## DOCUMENT SEGMENT
Friday, October 26, 2007

The path I wish to make...

I am walking fast, trying to keep pace
I don't want to win the race
But a forced to compete?!
My life is not mine anymore, but for
Others to dictate, expect and
Criticise. My hopes and desires cannot be shared, I'm now just part of another rat race

Like a baby newborn,
Confused, afraid....out of the safe haven that was the mother's womb
My life had begun anew,
Amidst fear and hope
Love and lust
Anger and sorrow
I shall find my way....Not compete with others
But I shall compete to discover myself.....my soul and my destiny

Saturday, September 15, 2007

Dilema of the mind

I am really not sure what is going to happen in life... Right now life has become monotonous. I feel that am not doing justice to my potential. I am very easily affected by my environment and surroundings. Every day we have classes ,even on weekends, its kinda stifling at times, but i also know that sometimes we need to focus on doing certain things in certain ways. Right now am writing this 'coz I think this will help me vent out some of the frustrations I am going through. Hmmm it does make me feel lighter writing down my feelings. My greatest concern is for me to loose my creativity and my sense of self. I am determined to be different and be admired for being different. There is no way of knowing right or wrong....you do what you wanna do but that doesnt mean you hurt people around you. And sometimes it is right doing things for yourselves regardless of others... what matters is what i think what is right because i have to live with it.

## RECORDED INFORMATION
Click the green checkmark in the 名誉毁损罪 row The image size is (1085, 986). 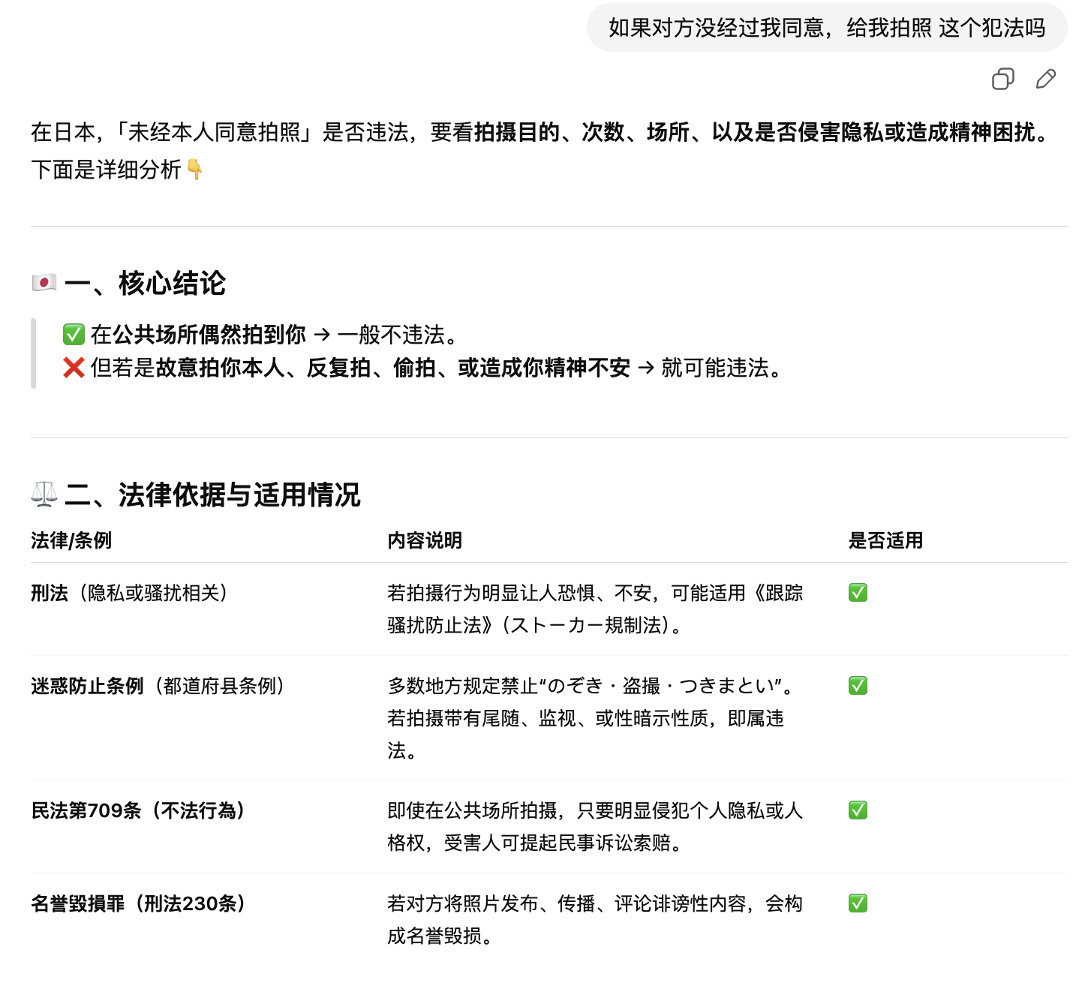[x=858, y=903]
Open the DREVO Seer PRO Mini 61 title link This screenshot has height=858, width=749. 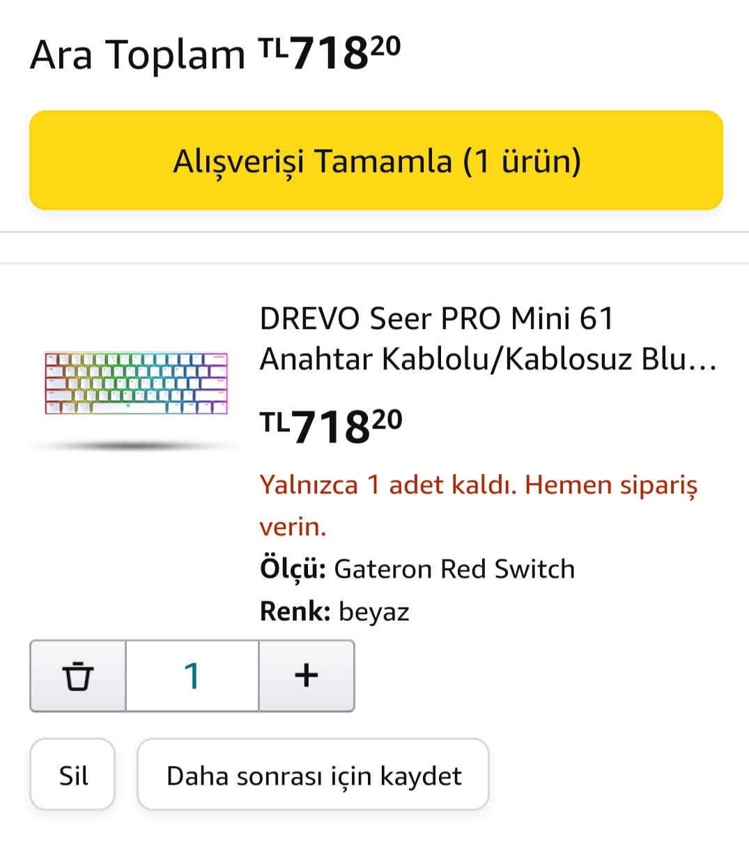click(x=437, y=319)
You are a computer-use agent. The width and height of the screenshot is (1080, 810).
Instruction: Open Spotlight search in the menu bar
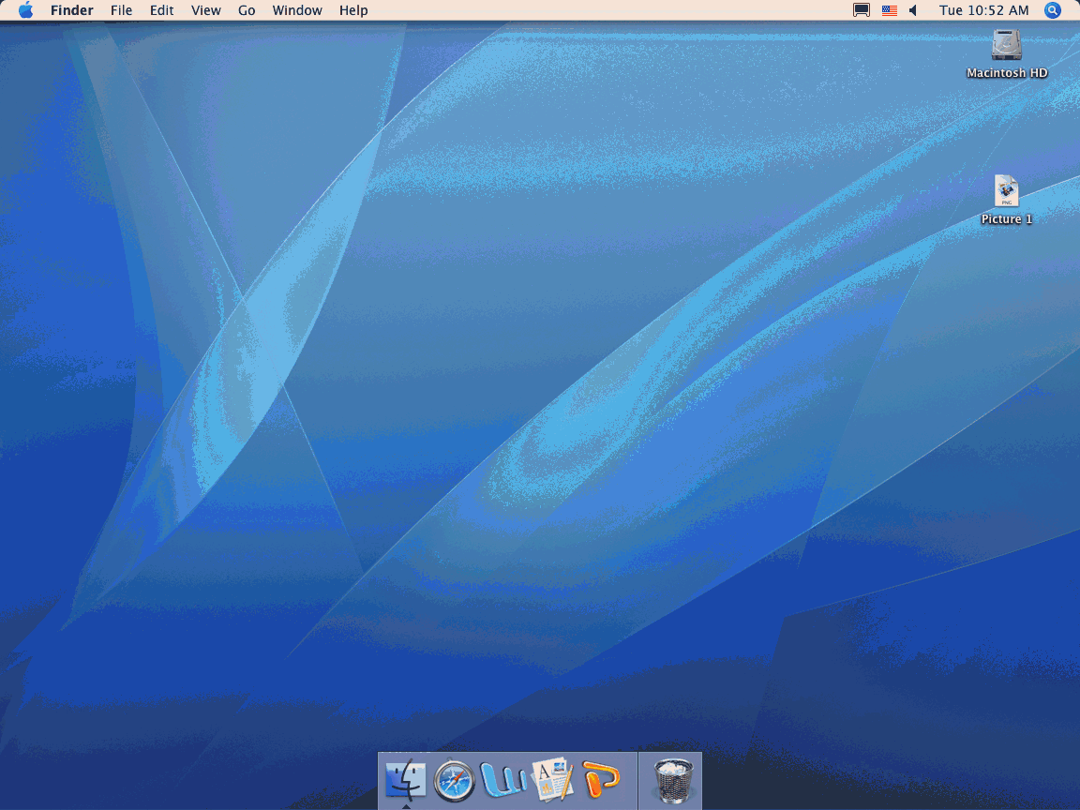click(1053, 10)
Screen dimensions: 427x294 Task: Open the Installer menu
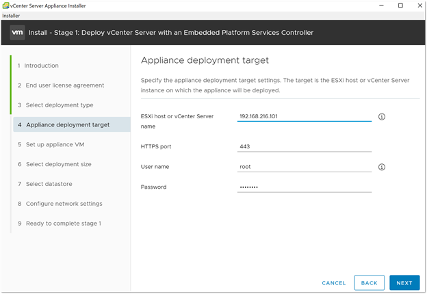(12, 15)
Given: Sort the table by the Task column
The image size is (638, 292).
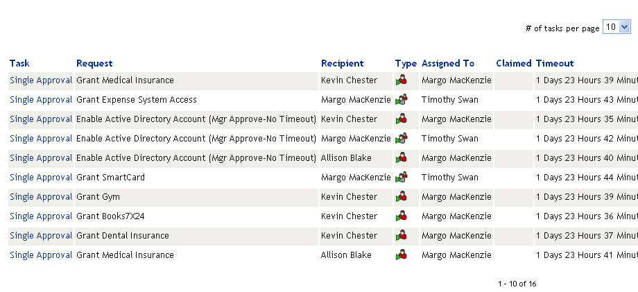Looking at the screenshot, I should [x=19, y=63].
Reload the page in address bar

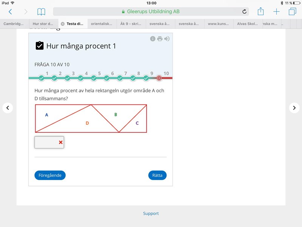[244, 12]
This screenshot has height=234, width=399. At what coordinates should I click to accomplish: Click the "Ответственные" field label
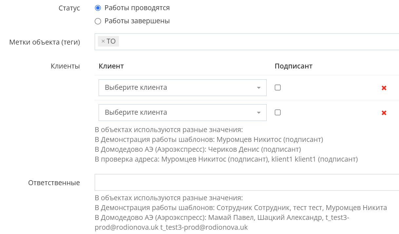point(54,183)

## TASK DIRECTIONS
Write out the two dated blog entries above word for word, from the first date line to the last sentence.

## RESULT FOR THIS EXERCISE
Friday, October 26, 2007

The path I wish to make...

I am walking fast, trying to keep pace
I don't want to win the race
But a forced to compete?!
My life is not mine anymore, but for
Others to dictate, expect and
Criticise. My hopes and desires cannot be shared, I'm now just part of another rat race

Like a baby newborn,
Confused, afraid....out of the safe haven that was the mother's womb
My life had begun anew,
Amidst fear and hope
Love and lust
Anger and sorrow
I shall find my way....Not compete with others
But I shall compete to discover myself.....my soul and my destiny

Saturday, September 15, 2007

Dilema of the mind

I am really not sure what is going to happen in life... Right now life has become monotonous. I feel that am not doing justice to my potential. I am very easily affected by my environment and surroundings. Every day we have classes ,even on weekends, its kinda stifling at times, but i also know that sometimes we need to focus on doing certain things in certain ways. Right now am writing this 'coz I think this will help me vent out some of the frustrations I am going through. Hmmm it does make me feel lighter writing down my feelings. My greatest concern is for me to loose my creativity and my sense of self. I am determined to be different and be admired for being different. There is no way of knowing right or wrong....you do what you wanna do but that doesnt mean you hurt people around you. And sometimes it is right doing things for yourselves regardless of others... what matters is what i think what is right because i have to live with it.